Logistics costs are high in most SEA nations due to geographical challenges, the imbalanced concentration of economic activities, and poor connectivity between various parts of the countries. 

The lack of adequate shipping infrastructures will make it difficult to deliver parcels within the promised delivery timeframe. This increases the risk of package theft, which is a significant operational burden on retailers, with global estimates of over a million packages being stolen or lost daily. 

Data and analytics can help logistics providers identify common sites of traffic accidents or package thefts and design their services around those. 

The global shipping industry is also using AI to enhance security measures, both within and outside of business grounds, with shipping carriers using drones to patrol the grounds around their warehouses to collect real-time information and data. Data and AI allow retailers to easily identify such hotspots and frame apt responses.

Returns

Without the tactile experience of brick-and-mortar shops, consumers are returning their online purchases at an alarming rate. According to industry data, at least 30 percent of all products ordered online are returned compared to only roughly 9 percent bought in bricks-and-mortar shops. 

The ability to uncover trends in that data with the power of machine learning allows retailers to better understand customer behaviors, spot high-return items and take action with data to minimize returns. 

To any e-commerce retailer, returned products mean additional shipping costs, which can constitute a significant portion of any retailer’s operating margin. Retailers can also incorporate predictive analytics using data and AI in their returns and reverse-logistics operations, to improve service levels with fewer queries and reported issues.

Customer Service

Customer satisfaction, customer retention, and cost to serve are three factors that can define the long-term profitability for retailers.

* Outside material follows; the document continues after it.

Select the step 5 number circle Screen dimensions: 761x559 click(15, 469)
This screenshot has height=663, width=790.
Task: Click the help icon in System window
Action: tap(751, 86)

Although customer issues can be wide-ranging, many issues will be common to reoccur amongst customers. 

For example, Natural Language Processing (NLP) tools can be used to quickly analyze service call notes and easily identify the straightforward and most common issues. These can be tackled by blending digital and call center channels and driving self-service usage for common queries. 

Finally, businesses can arm their customer care teams with visual data snapshots of helpful customer insights – an at-a-glance view of the context, key data points in their history, and next-best-step suggestions while the customer is on the call. This is especially useful while dealing with an at-risk customer identified by machine learning (ML) models who have been routed to the retention specialist.

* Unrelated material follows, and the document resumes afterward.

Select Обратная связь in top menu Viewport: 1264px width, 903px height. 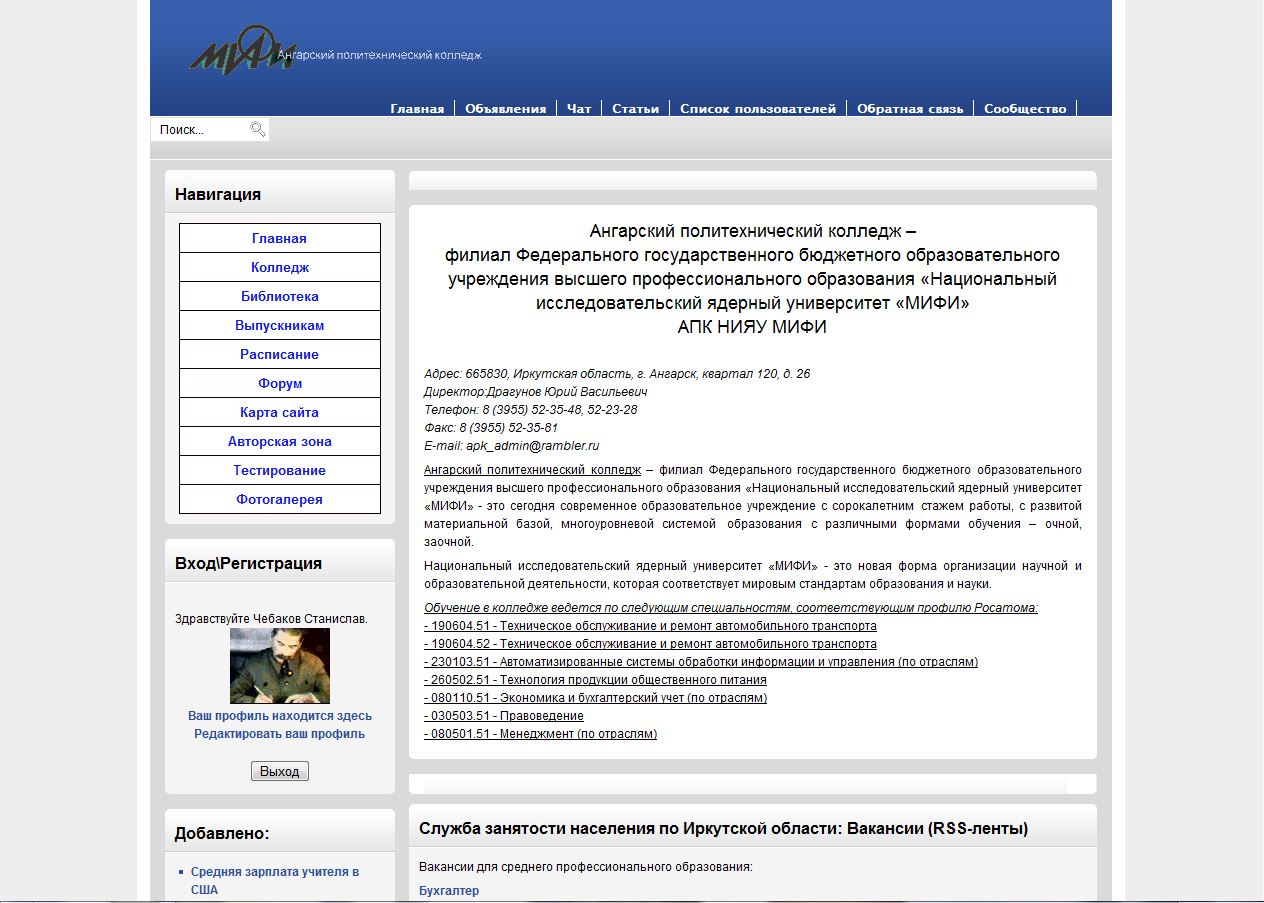pos(909,109)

Are there other challenges that SEA retail SMEs face today? 

Across SEA, countries are still battling uneven vaccination rates and are still dealing with outbreaks and lockdowns. While regional online retail has skyrocketed, SEA economies continue to rank poorly in being able to prepare and adapt to the pandemic’s changing conditions. 

When looking at the retail industry holistically, one needs to be mindful that logistics, supply chain and last-mile delivery are also as critical as the products and services sold and the user experiences provided. With SEA’s retail and consumer goods markets in flux, accurate forecasting that considers variations in day-to-day product demand and distribution will be essential.

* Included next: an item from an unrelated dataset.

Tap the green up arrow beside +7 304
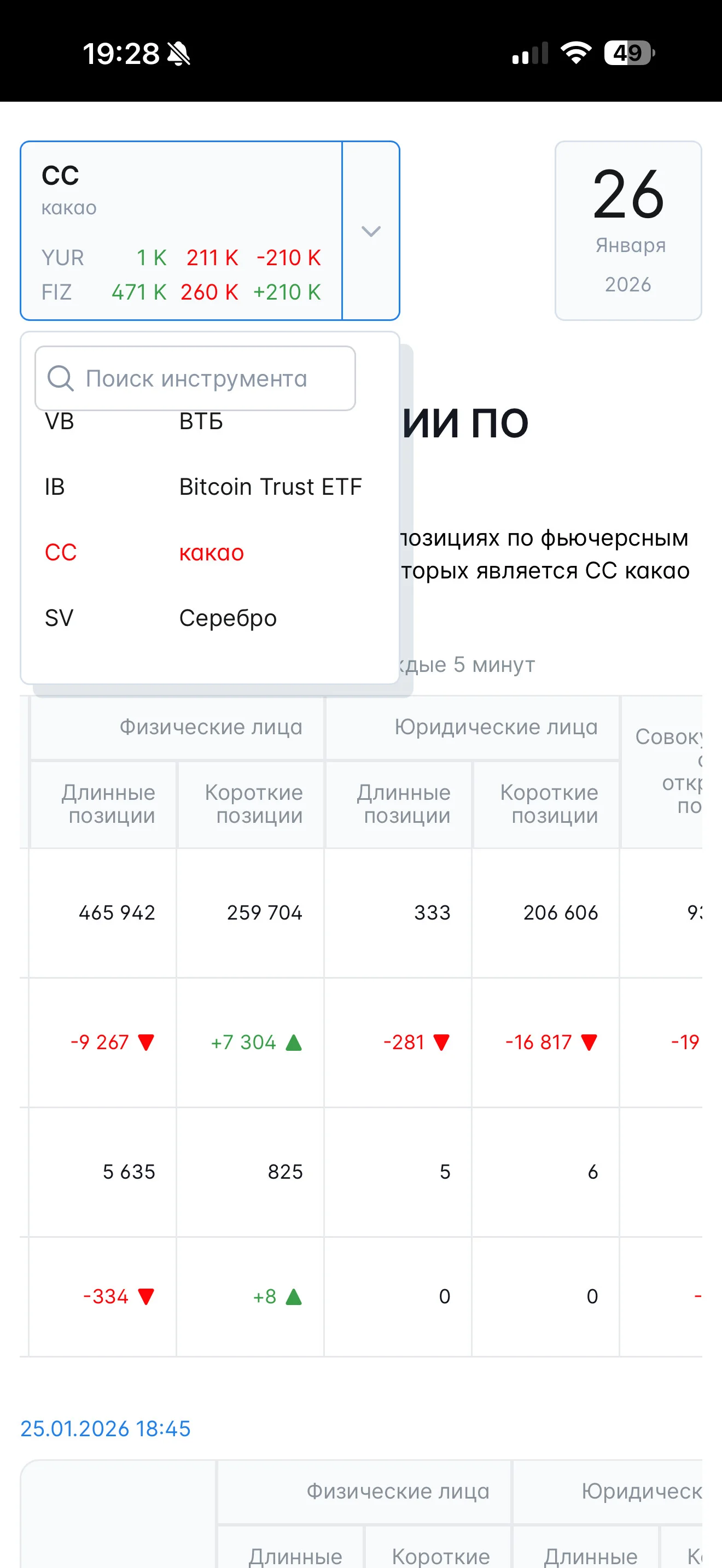The image size is (722, 1568). [x=294, y=1043]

Accounting for these shifting market conditions is often well beyond the capabilities of legacy, data warehousing-based tools. The retail industry and related organizations working with ever-growing, day-to-day digital data will need a centralized hub — a logistical control tower of sorts — to orchestrate the technology, tools, and processes used to capture data across all stages of the supply chain. 

The demand for more granular, timely forecasting, can be met with solutions that employ data insights derived from machine learning. These can power the retail industry to generate forecasts that move away from traditional linear models and historical-based algorithms, towards flexible inventory planning that can be precisely adjusted on an individual day and store level.